Project Description:
we will make highly potent organic molecules which are key structural component in compounds with diverse bioactivity such as anticancer, antibiotic, immunosuppressant, anti-fungal, and phytotoxic property. These organic molecules can also be use as probes in chemical biology. The carbolines and indoles are derived from the amino acid tryptophan. The -Carboline and Spiro-oxindole moiety is a characteristic feature of several classes of naturally occurring alkaloids. Prominent amongst these are the Strynchnos, Curare, and Aspidosperma types. These alkaloids have been shown to possess diverse biological properties.
Goal
The goal of this work is to develop a new class of bio-active agents.
To reach this goal, we will address the following scientific questions: What are the specific chemical and physical parameters that dictate bioactivity of these organic molecules? How can these molecules be engineered to improve their bioactivity while minimizing toxicity? Computational work (in this group) will provide fundamental insights into interaction and binding of various selected organic molecules in the presence of appropriate receptors. The top performing molecular structures identified through computation will be synthesized (in this group) and their bioactivity – experimentally verified (via collaboration).
Design and Synthesis:
For the medicinal chemist, a biologically active natural product provides a useful template for designing novel molecules which can be used to probe the mechanism of the parent compound, or to develop drugs with improved pharmacological profiles. Inspiration for the design of this class of molecules came from an inspection of the structure of malagashanine, and rhynchophyline. As shown in figure 1, a tryptaminyl or tryptamine-like fragment can be found embedded in all 2 natural products.

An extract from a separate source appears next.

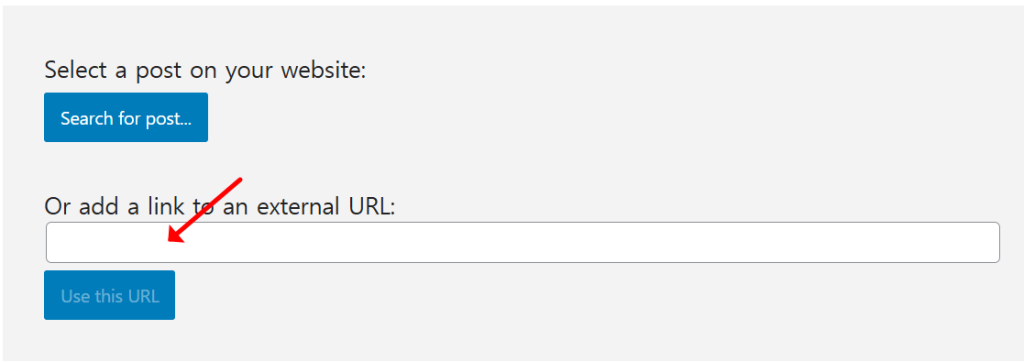This screenshot has width=1024, height=362.
Task: Choose Search for post… to pick a post
Action: [x=126, y=117]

After a critical look, the Spiro-oxindole (in red) and -carboline (in blue) moieties emerged as the consensus structure for this drug discovery effort.
We will build -carboline and spiro-oxindole using a series of condensation reactions that involve intramolecular Mannich and Pictet-Spengler reaction. The precursors for these reactions are available from tryptamine, insatin or a tryptophan-derived oxindole and an aldehyde or ketone. All the reactions will be monitored using standard organic synthesis techniques such as thin layer chromatography (TLC) and/or high-performance liquid chromatography (HPLC). Proton and Carbon-13 NMR spectra will be recorded on the department’s NMR. Chemical shift will be reported relative to chloroform (CDCl3), methanol (d3-MeOH) and if necessary dimethyl sulfoxide (d6-DMSO). High-resolution mass spectra (HRMS) will be recorded at an appropriate center.
Academic Significance:
In this project, we will make use of simple condensation reactions to build bio-important molecules as shown in figure 1. The students will be able to make molecules with specific stereochemistry, use computational techniques to illustrate the reaction mechanism and rationalize the stereo-specificity. The student will also make use of 1D and 2D NMR techniques as a structural assignment tool. Therefore, students who have completed or are currently taking organic chemistry classes and those with ambitions of having a career in the pharmaceutical sector will find great interest in joining my group.